POLECENIE :: Proszę dokładnie przepisać fragment tekstu o meczu Górnika ze Śląskiem od słów „15/09/2019, 17:52 GMT+2” aż do słów „uderzyli zaledwie raz.” włącznie.

Popularne dyscypliny
Dyscypliny
Pokaż wszystko

PKO BP Ekstraklasa: wynik meczu Górnik Zabrze - Śląsk Wrocław

Emil Riisberg

15/09/2019, 17:52 GMT+2

W drugim niedzielnym meczu ekstraklasy Śląsk Wrocław zremisował z Górnikiem w Zabrzu 0:0. Goście wyraźnie przeważali, lecz mimo wielu prób nie zdołali przełamać oporu rywali.

Górnik Zabrze - Śląsk Wrocław

Foto: Eurosport

W całym spotkaniu przyjezdni oddali 15 strzałów, cztery z nich zmierzały w światło bramki. Gospodarze celnie uderzyli zaledwie raz.

Patent na Śląsk

Historia ostatnich starć tych drużyn wyraźnie przemawiała na korzyść Górnika. Zabrzanie nie przegrali żadnego z ostatnich 10 meczów z wrocławskim zespołem. Jeszcze lepszą passą z tym rywalem mogli poszczycić się na własnym terenie, z którego Śląsk po raz ostatni zdołał wywieźć komplet punktów w grudniu 2011 roku, po golach Piotra Celebana i Waldemara Soboty. Warto również wspomnieć o znakomitej serii obecnego trenera Górnika Marcina Brosza. Drużyny prowadzone przez tego szkoleniowca nie doznały porażki z wrocławianami w 13 poprzednich konfrontacjach.
W niedzielę zawodnicy Śląska stanęli jednak przed znakomitą okazją, by zrehabilitować się za wspomniane niepowodzenia. W bieżącym sezonie jako jedyni w ekstraklasie nie poznali jeszcze smaku porażki.

WIERSZE DANYCH ::
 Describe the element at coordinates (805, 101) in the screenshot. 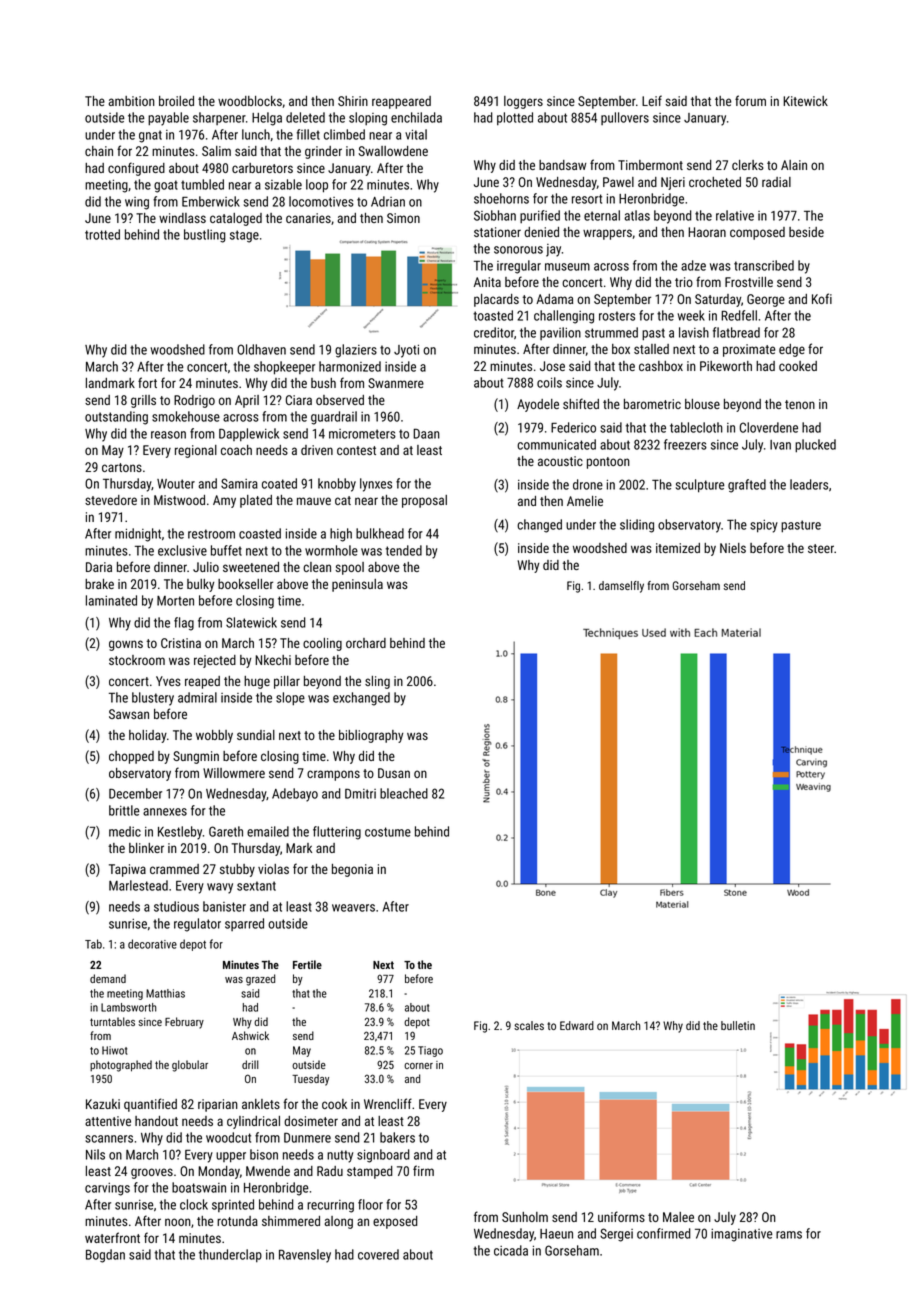

I see `Kitewick` at that location.
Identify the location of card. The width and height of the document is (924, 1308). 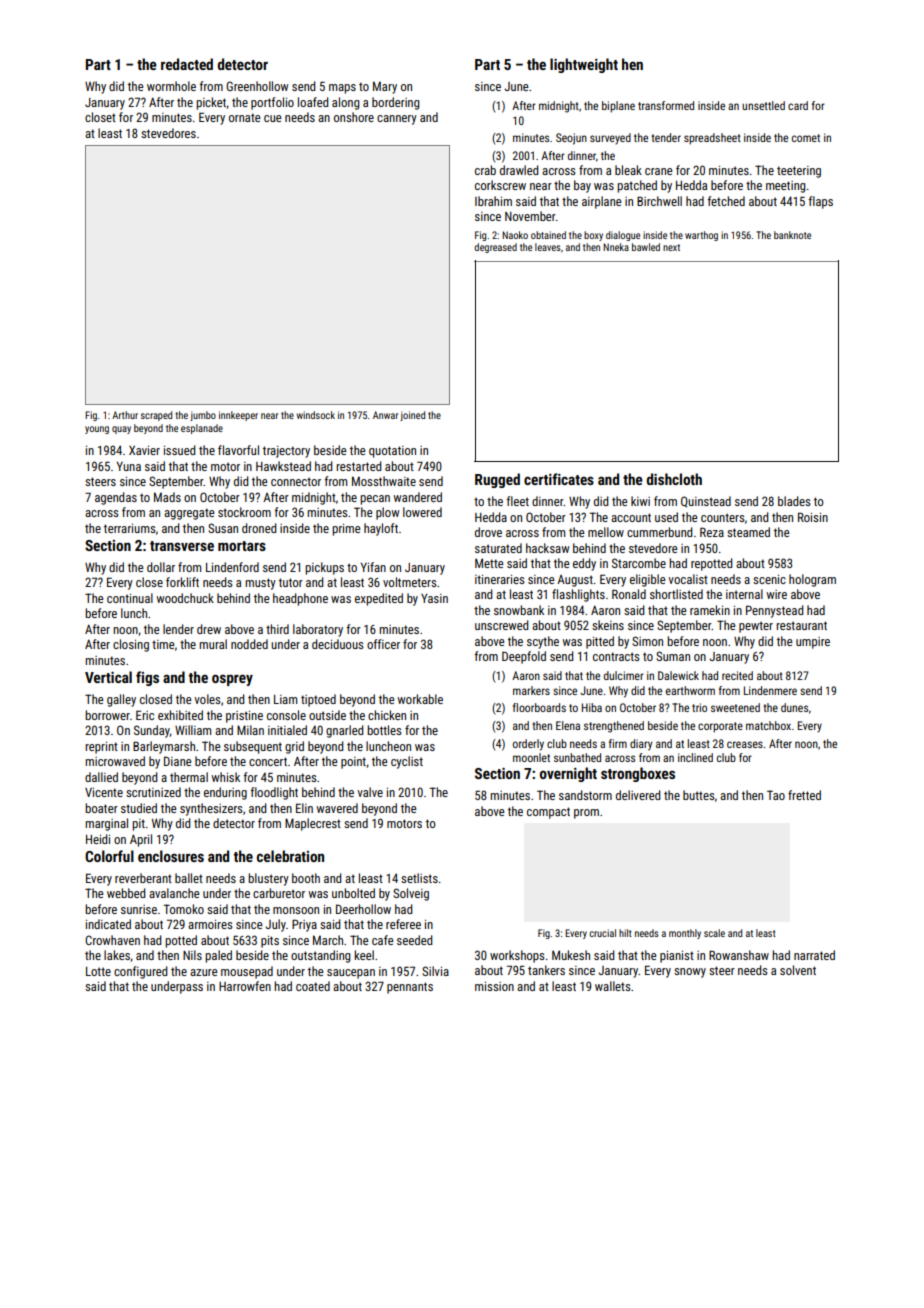
(798, 105).
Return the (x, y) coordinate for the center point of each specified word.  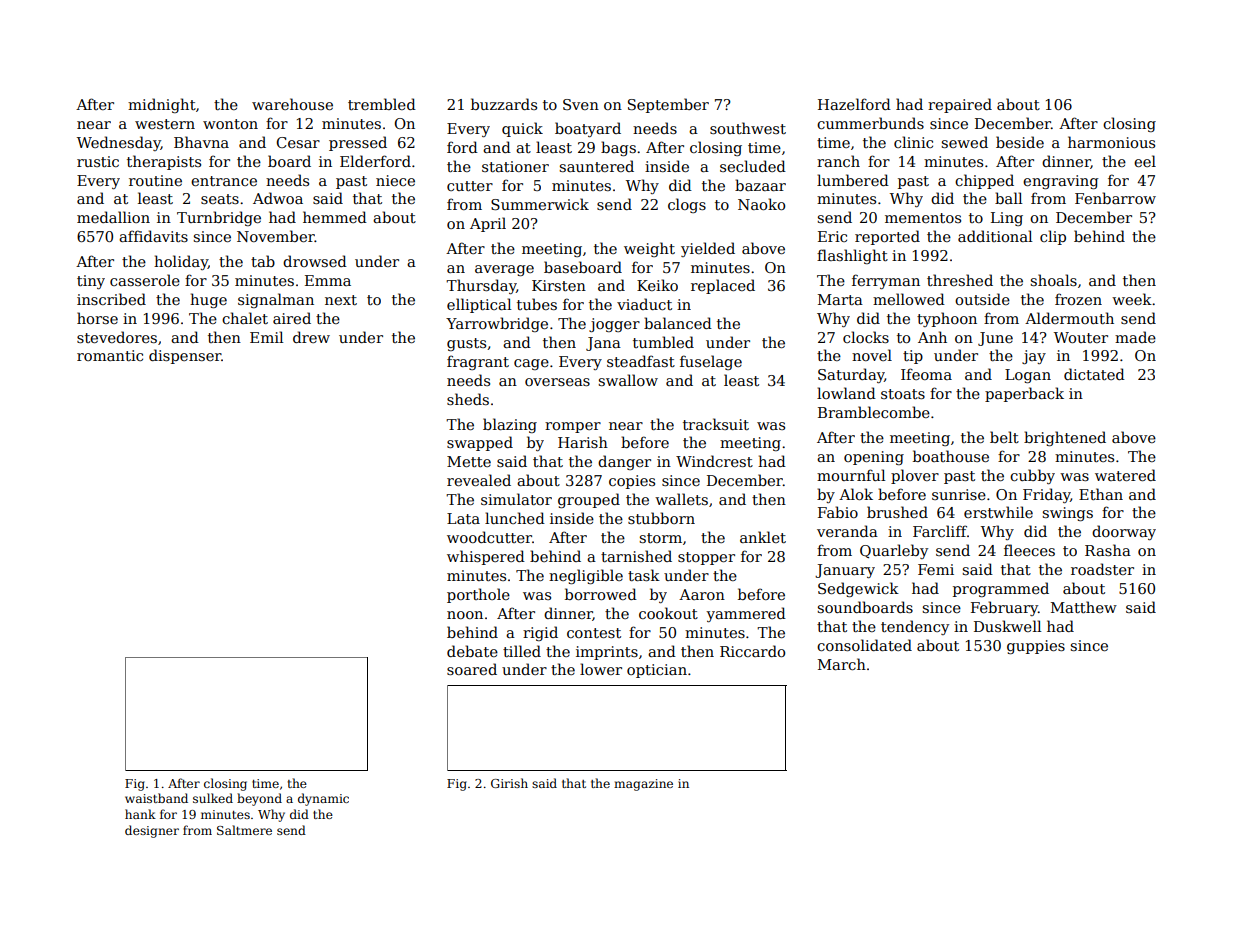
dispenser (185, 356)
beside (1020, 142)
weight (649, 249)
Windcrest (714, 461)
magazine (643, 785)
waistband (156, 798)
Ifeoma (926, 374)
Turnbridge (219, 218)
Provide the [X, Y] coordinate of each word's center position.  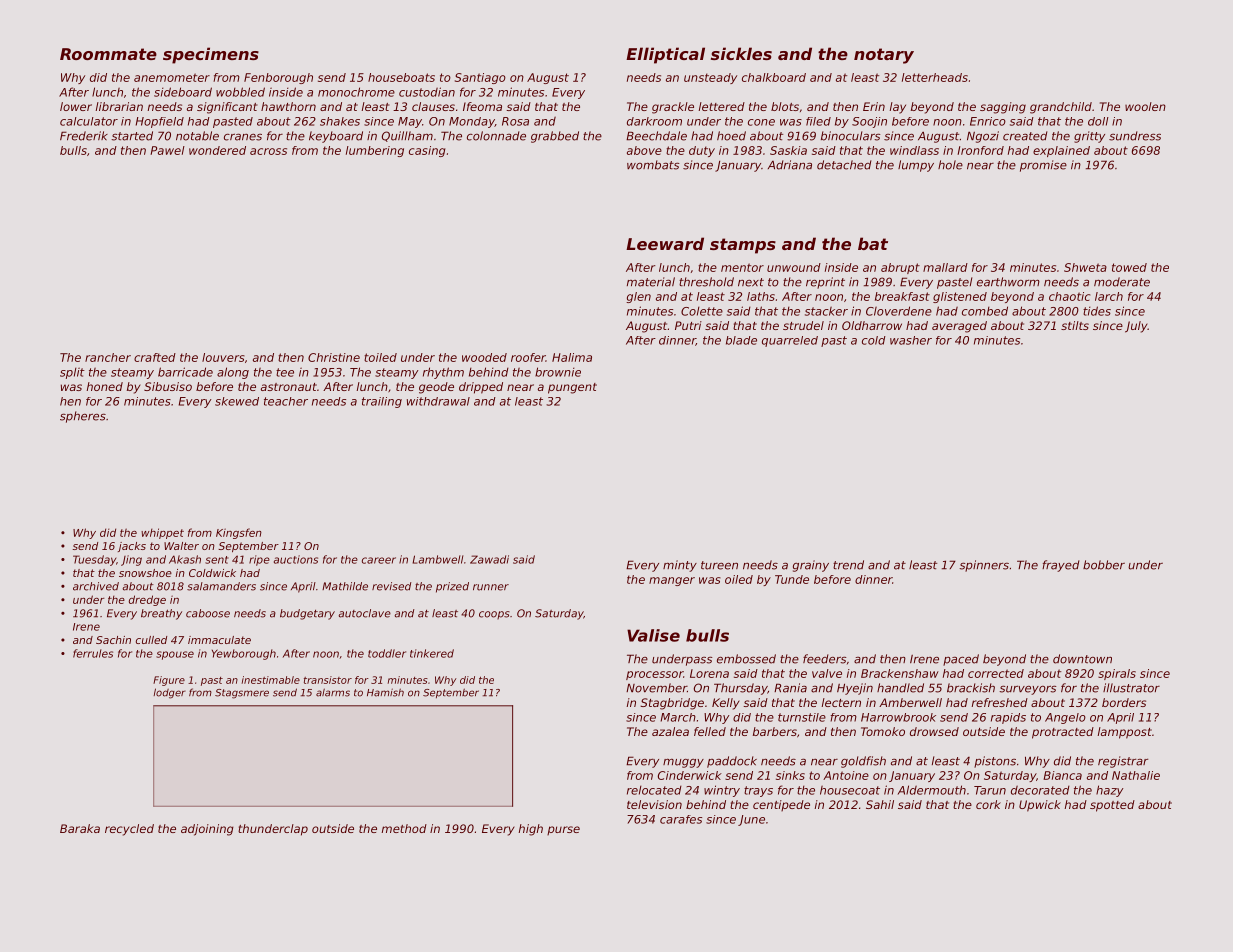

ROZWIĄZANIE ZADANIA ::
15/09/2019, 17:52 GMT+2

W drugim niedzielnym meczu ekstraklasy Śląsk Wrocław zremisował z Górnikiem w Zabrzu 0:0. Goście wyraźnie przeważali, lecz mimo wielu prób nie zdołali przełamać oporu rywali.

Górnik Zabrze - Śląsk Wrocław

Foto: Eurosport

W całym spotkaniu przyjezdni oddali 15 strzałów, cztery z nich zmierzały w światło bramki. Gospodarze celnie uderzyli zaledwie raz.